During pipelay operations offshore, pipe joints are welded together on the lay-barge firing line. On completion of the girth weld, Non-Destructive Testing (NDT) is performed to locate the existence of any welding flaws. If an unacceptable flaw is detected, a weld repair operation is carried out: The weld is opened up to the required depth, the material containing the flaw is removed and re-welding takes place. The maximum acceptable groove dimensions for a single cut repair can be determined by means of fracture mechanics.
If a particular flaw is longer than the allowable gouging length for a particular depth and position however, a repair cut in stages is carried out (multi-stage repair). The first excavation is made to the calculated allowable length and subsequently re-welded. One or more further excavations follow, adjacent to the first repaired section. Each cut is equal or less than the allowable length, until the repair is completed.
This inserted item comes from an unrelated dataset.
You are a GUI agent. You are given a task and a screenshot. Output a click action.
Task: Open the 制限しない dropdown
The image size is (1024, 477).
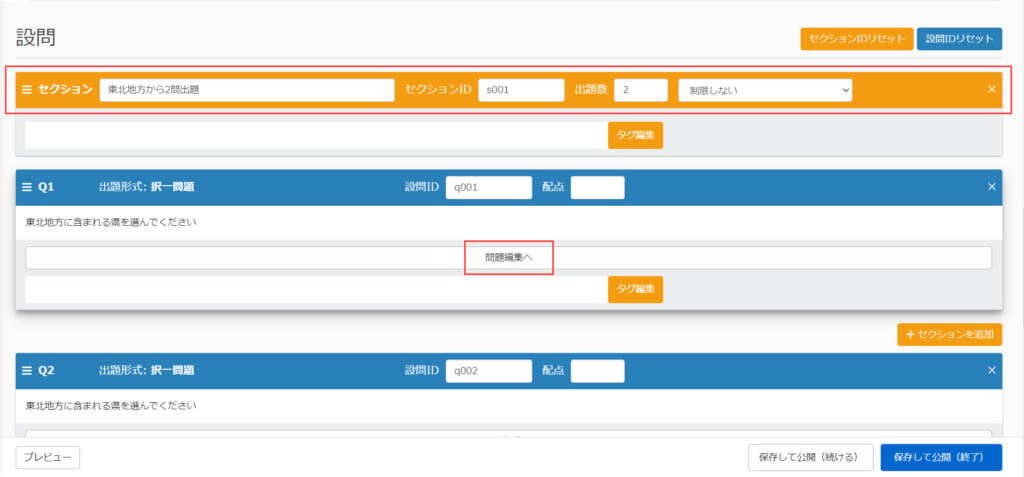tap(765, 90)
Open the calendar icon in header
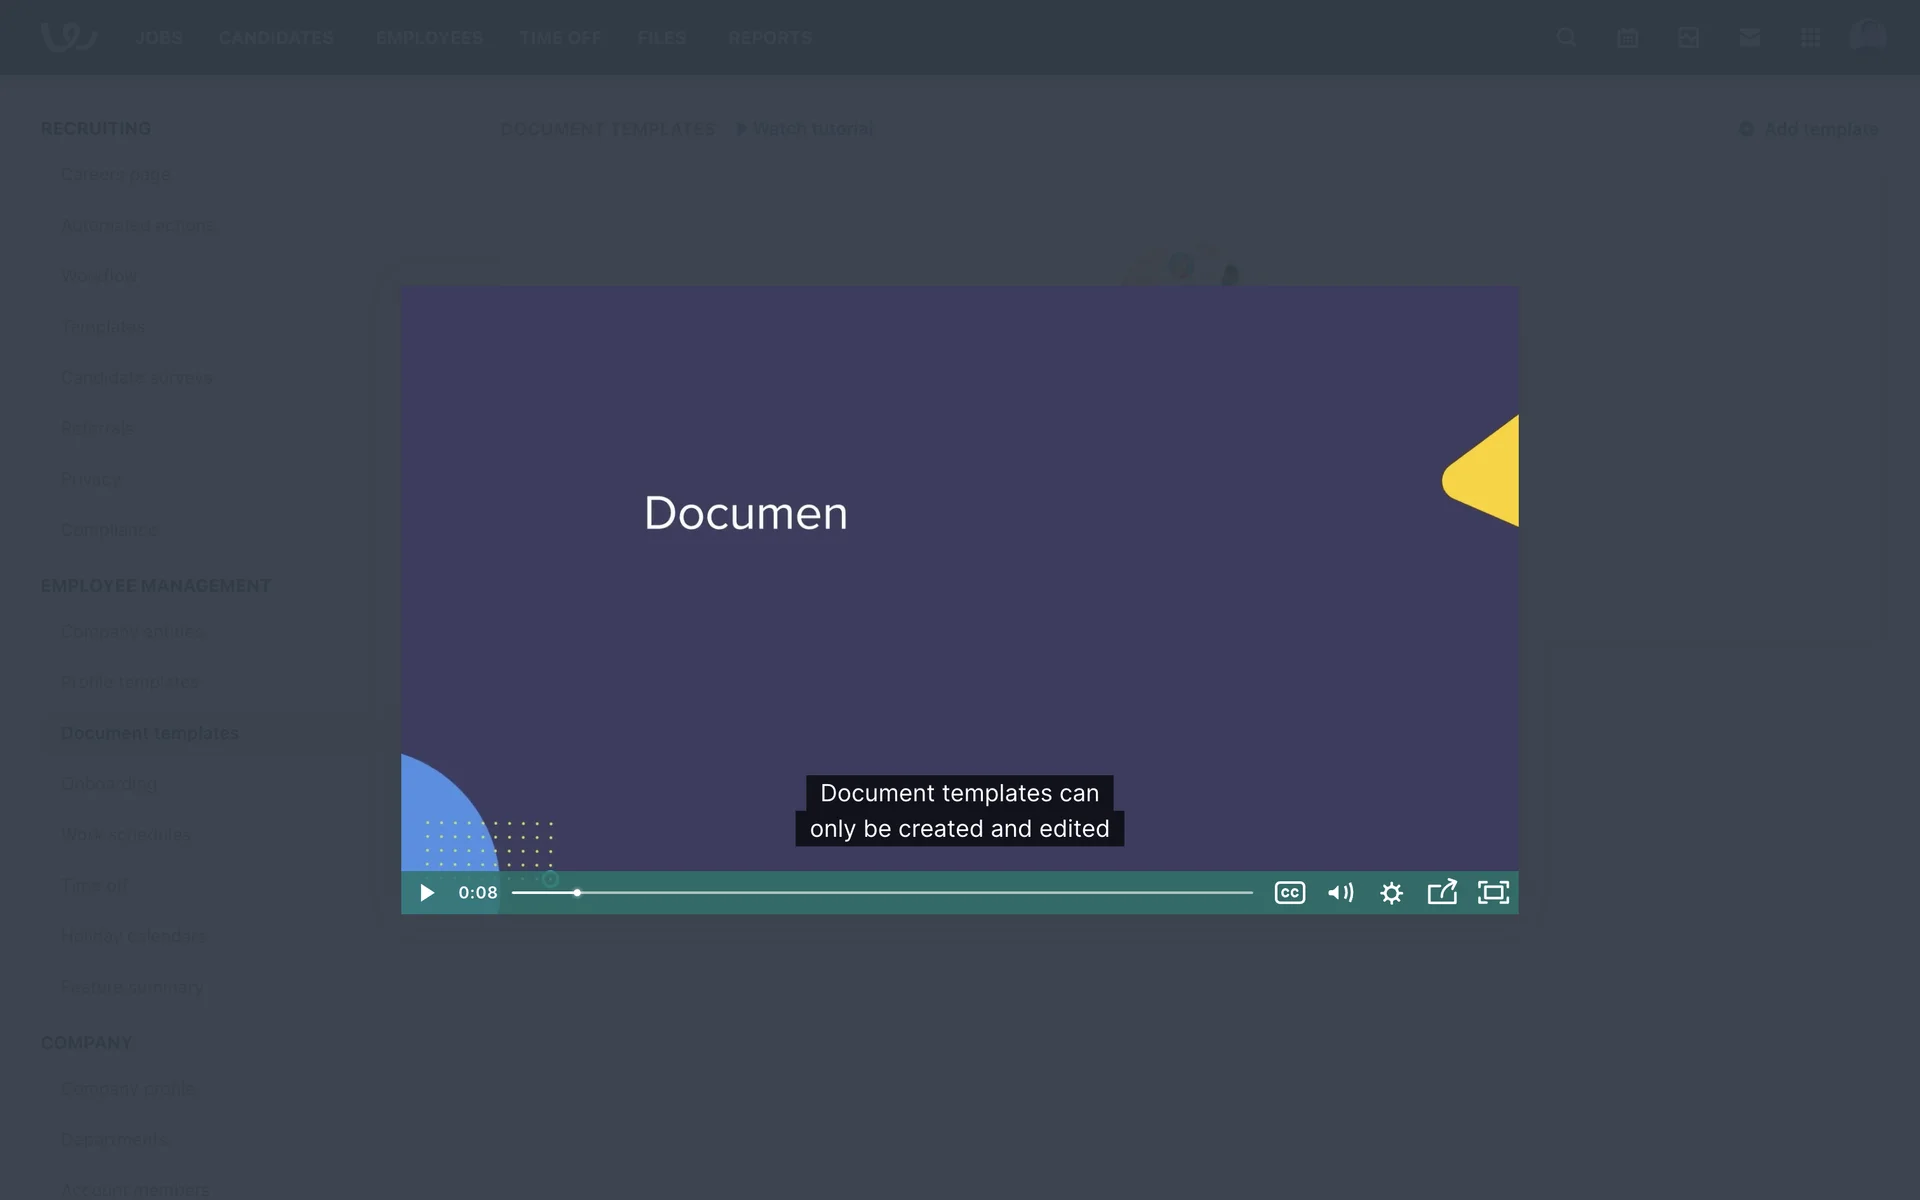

The integrity and safety of performing a multi-stage repair operation offshore has been evaluated using fracture mechanics concepts and the results are presented in this paper. The approach involves numerical modelling undertaken to justify and demonstrate that multi-stage repairs can be performed safely and reliably. The results were compared with actual fracture toughness tearing resistance data obtained by Saipem for the pipelines/ girth welds under consideration and satisfactory reserve factors were estimated.
Multi-stage weld repair procedures for Saipem welding materials and consumables have not lead to limiting failure conditions during welding. This indicates minimal risk of unstable fracture/ tearing during the operation.
Saipem has safely implemented the multi-stage repair method for many years.
It is therefore anticipated to be safe for current and future projects with similar welding/repair methods, materials and consumables. It is recommended that further testing should be undertaken for different processes and materials.